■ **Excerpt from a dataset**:
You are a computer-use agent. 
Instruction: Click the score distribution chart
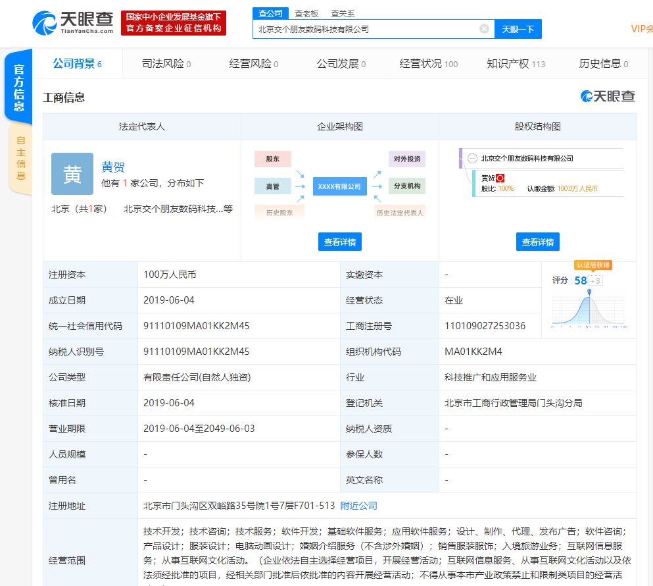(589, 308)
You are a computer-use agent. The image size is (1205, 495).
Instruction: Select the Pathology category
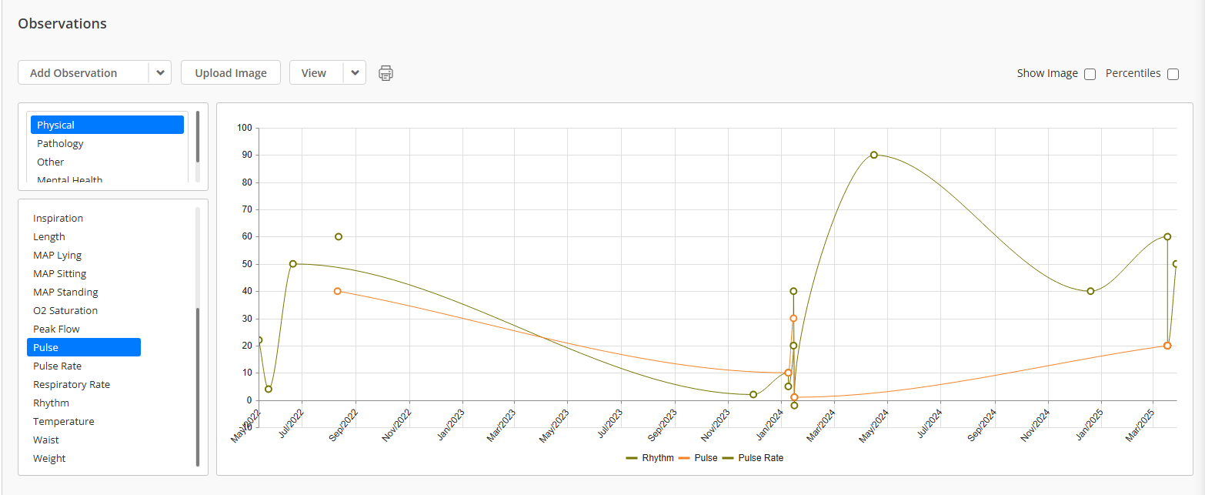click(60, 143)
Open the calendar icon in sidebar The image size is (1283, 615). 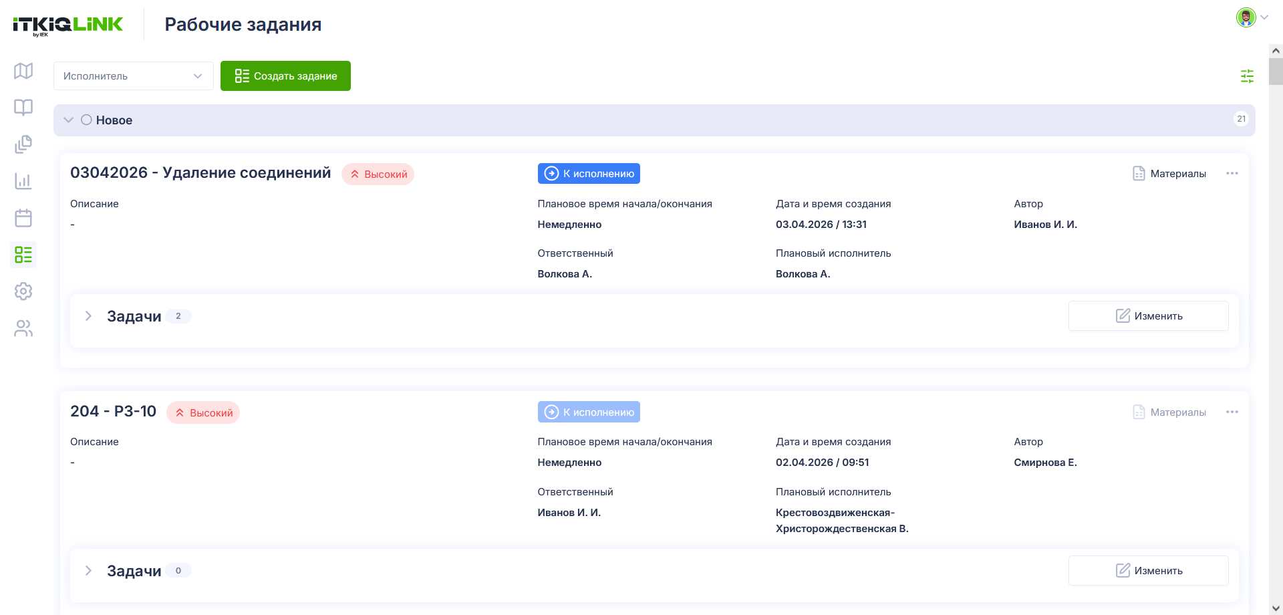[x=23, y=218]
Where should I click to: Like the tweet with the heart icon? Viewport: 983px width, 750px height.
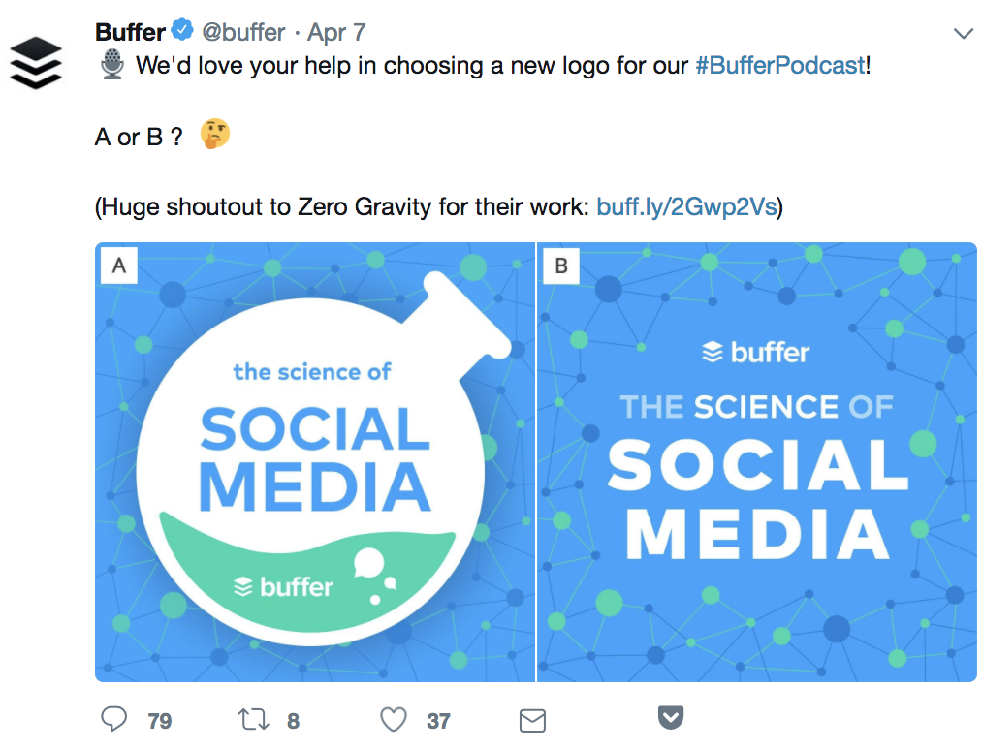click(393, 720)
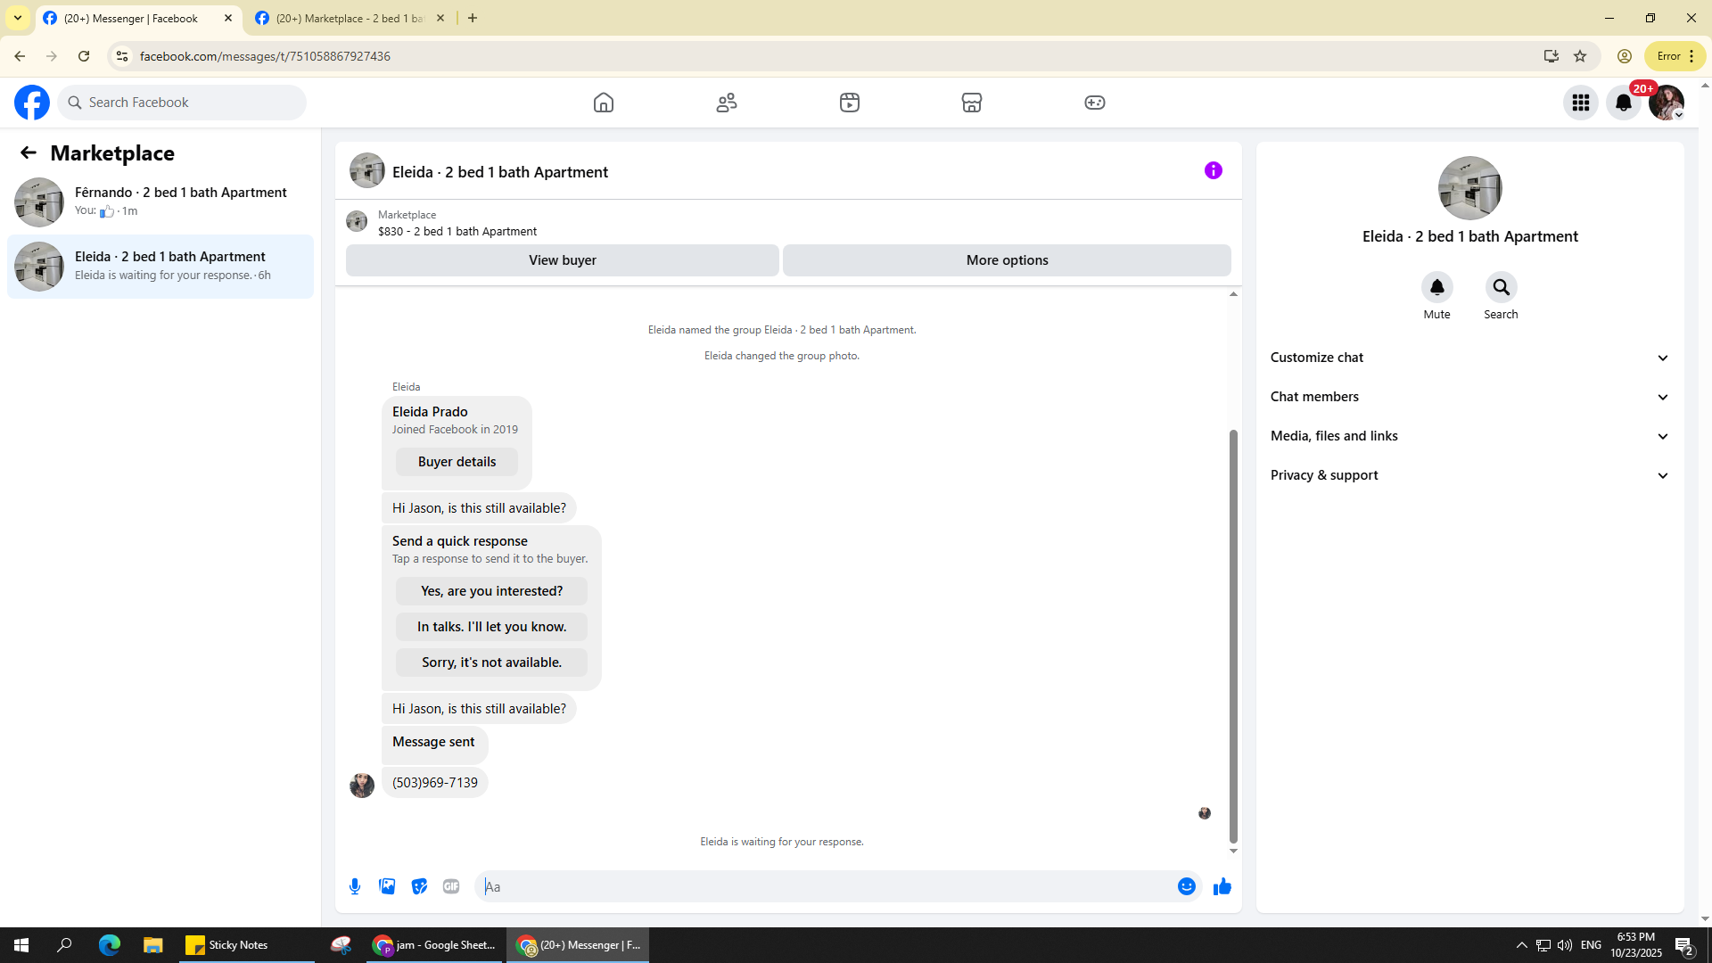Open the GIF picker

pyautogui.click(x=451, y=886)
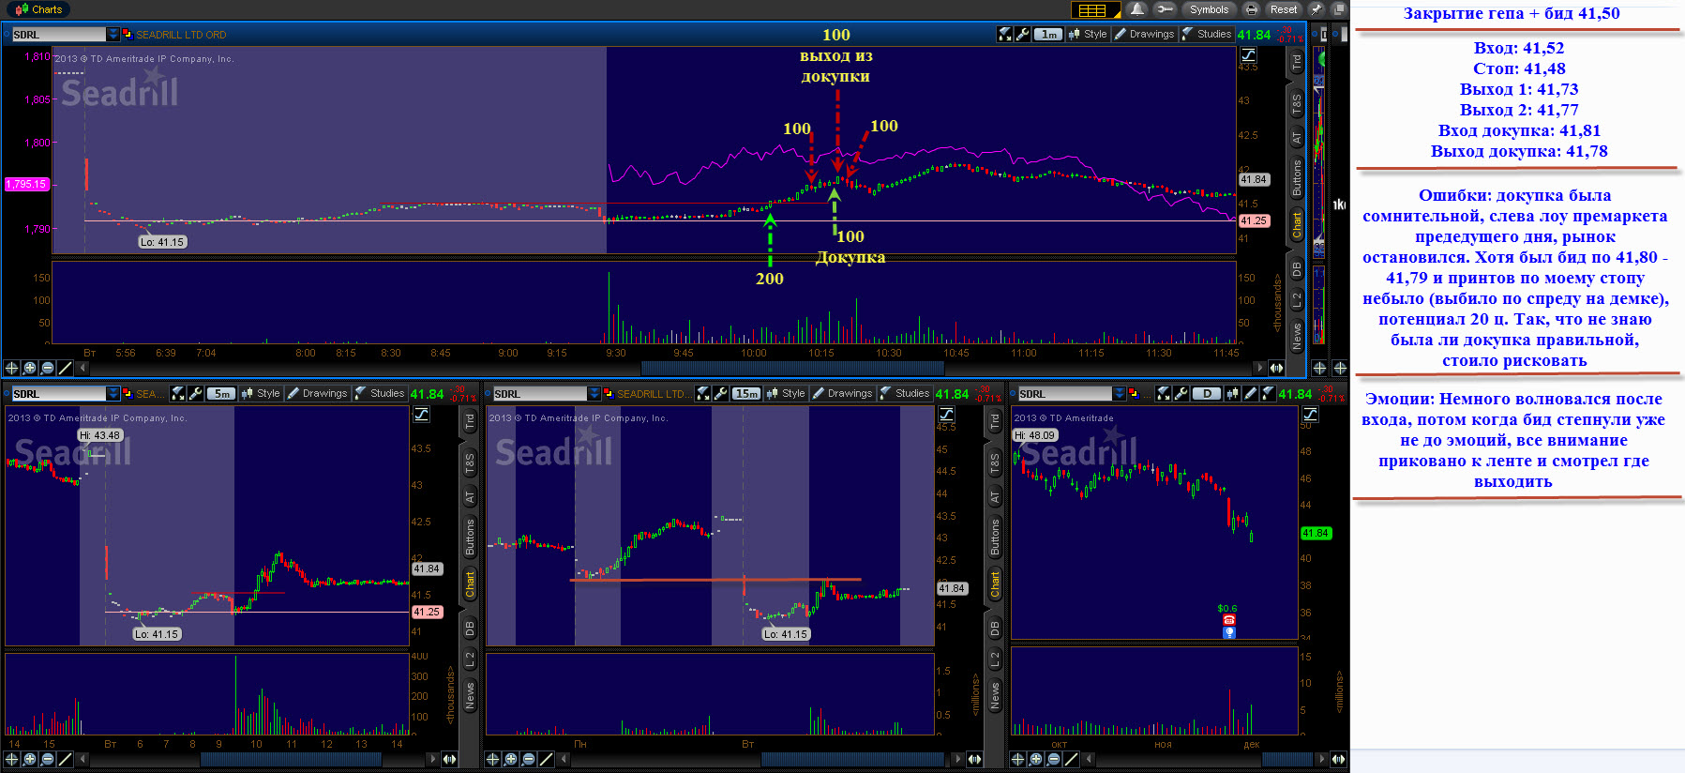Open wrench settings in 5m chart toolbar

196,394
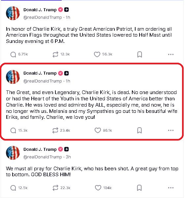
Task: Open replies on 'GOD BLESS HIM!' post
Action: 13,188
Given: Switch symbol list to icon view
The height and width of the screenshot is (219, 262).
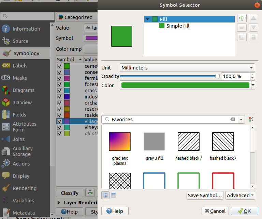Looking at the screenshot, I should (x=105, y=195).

■ **Request**: Quote verbatim the lines above, from the line containing "Where should I" through the end of the lines, including both ends. Omit the pictures from your answer.

■ **Task result**:
Where should I click to: Like the tweet with the heart icon? Viewport: 983px width, 750px height.
click(393, 720)
Open the GIF picker

pyautogui.click(x=451, y=886)
Open wrench settings in 5m chart toolbar

196,394
Task: Open replies on 'GOD BLESS HIM!' post
Action: 13,188
Given: Switch symbol list to icon view
The height and width of the screenshot is (219, 262).
Looking at the screenshot, I should (x=105, y=195).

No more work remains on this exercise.